Contemporary dance never ceased to ask such questions, but the suffixes kept changing. In this work, the questions are asked metronomically, repeatedly, breaking syllables down into pieces - like identities chopped off into smaller and smaller chunks between the varied degrees of reality and virtuality.

Every metro in India has its own history of contemporary dance; its own styles of, and reasons for, developing techniques. The Chennai contemporary dance community has been known for the strong presence of women choreographers. It has also been known for an apparent structure of count-based, pattern-based creation. But beneath that structure, there has also been a constant latent search - social, political, philosophical, anatomical and ways to connect all this. The search for new technique is never far from these searches.

What Talk of Body bears these trademarks in good and not-so-good ways. As the artistes themselves say, the work is still a work-in-progress in a manner. It indeed leaves the audience curious as to how and whether it wants to merge the various philosophical, political and technical expeditions that the text and two bodies and the two voices have the potential to perform. It also sometimes binds the audience by a certain monotonicity of counts and patterns that perhaps awaits an "interruption" made by different uses of space, sound and light.

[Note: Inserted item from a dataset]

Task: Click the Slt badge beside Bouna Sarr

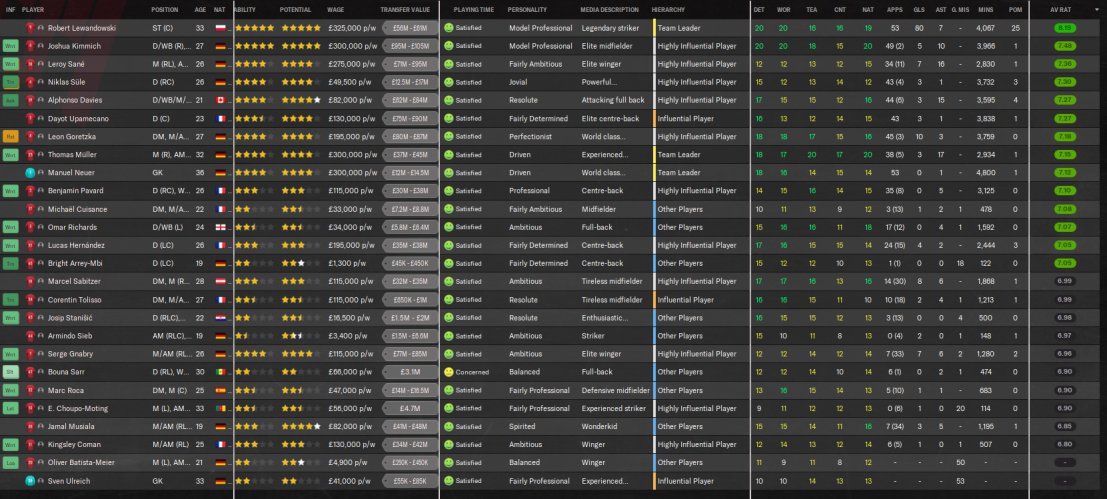Action: point(10,372)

But a dance is not just a performance or two, it is a process. The gaps present in it on certain days of performing do not make this work less "moving", as an audience member mentioned during the post-performance conversation. Rather, they indeed make a curious audience look for "meanings" or "intentions" and in the process indicate towards new ideas. Because contemporary dance does not end with the claps, it lives on within the conversations and exchanges of ideas. Therefore, just as any performance arena, any arena of conversation about the performance must be owned by the artistes as well as the audience.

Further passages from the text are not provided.